No platicaré aquí la peripecia que tuve que pasar para liquidar una cuenta de
$600, pero soy un fiel creyente que para salir a comer primero hay que revisar
la cartera y después los precios, o de plano, evitar el hambre.
Hoy mi salud
exige cuidados. El ánimo por salir a comprar mis medicamentos me llevó a
desempolvar la tarjeta y sentarme un par de horas frente a la computadora para
realizar las compras. Afortunadamente, desde la comodidad del sillón se pueden
comparar precios en diversos establecimientos. Así lo hice. Unas píldoras por aquí, unas
vitaminas por acá, los polvitos mágicos en otra farmacia.
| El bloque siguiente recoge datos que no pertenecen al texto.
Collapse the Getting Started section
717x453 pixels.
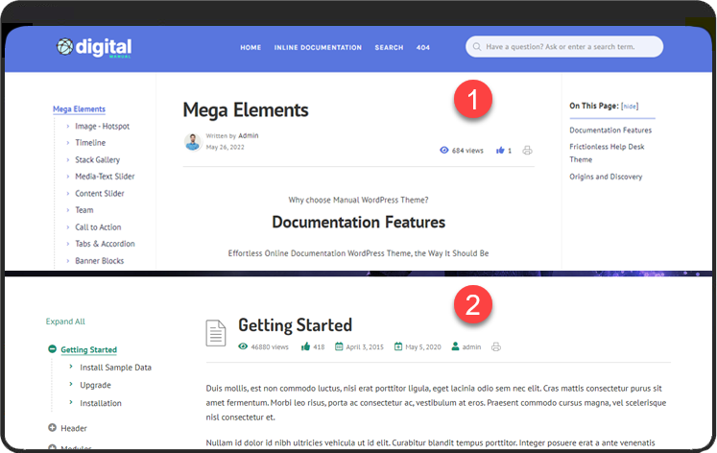tap(52, 349)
El tercer
establecimiento comenzó las gracejadas: Your card is not valid. ¿Qué? ¿Cómo?
¿Por qué? Tres intentos y nada. Cambio de estrategia. Doy la opción de pago en
efectivo. Gracias. La segunda farmacia, me pide los datos hasta de la iglesia
donde fui bautizado. Una pregunta ronda en mi cabeza: ¿Fui bautizado? Continuo
mis compras. La banca electrónica me hace saber que se hizo una compra con la
tarjeta. Menos mal. La tercera farmacia, que en realidad fue la primera en la
que compré, me informa que mi orden está lista. Ahora sólo falta esperar que
mis medicinas lleguen. Pasan dos horas y pienso que, si de esos medicamentos
dependiera mi vida, habría muerto hace un buen rato. Entro a mi correo para
revisar el rastreo de mi pedido. Me percato que la primera compra dice que ya
está lista, pero tengo que pasar a recogerlo a mostrador. ¿Cómo? Entro a
verificar los datos de la compra y me percato que solicité pagar con tarjeta,
pero seleccioné la opción de recoger el producto en la sucursal más cercana. Misión
fallida. Tendré que salir de casa.
Camino a
la sucursal que se encuentra a veinte minutos a pie. Entonces pienso que la
casa está sola y los otros dos pedidos llegarán allá. Cambio el paso veloz por el
trote. Mi salud no da para eso, pero debo arriesgarme. Hago media hora entre
ida y vuelta. Apenas entro a casa y me percato que en mi teléfono hay una
notificación de la tercera farmacia. Tu pedido no pudo ser entregado. Nadie
pudo recogerlo. ¡Maldita sea! De inmediato busco el asistente de ayuda. Tras
varios minutos de interactuar con un bot sin razón, concluyo que debo volver a
hacer el pedido. Antes, reviso el pedido de la segunda farmacia. Al realizar el
rastreo me percato que hay tres pedidos en curso. ¿Tres pedidos? ¿Por qué? No sé
qué hice, pero hay tres pedidos en curso. Reviso la banca electrónica y me
percato que las tres compras fueron consumadas. Mis recursos han minado drásticamente.
Gracias.
Reconozco
una incapacidad total para hace compras con tarjeta. Es un don que dios me negó.
Ahora sólo quiero recibir mis medicamentos y evitar un infarto al miocardio. Mientras
espero, me preparo un té de hojas de olivo. Dicen que es un bien remedio para
evitar la oclusión vascular, ajusta el flujo sanguíneo y reduce el riesgo de
ataques cardiacos. Lo necesito frente a esta incertidumbre.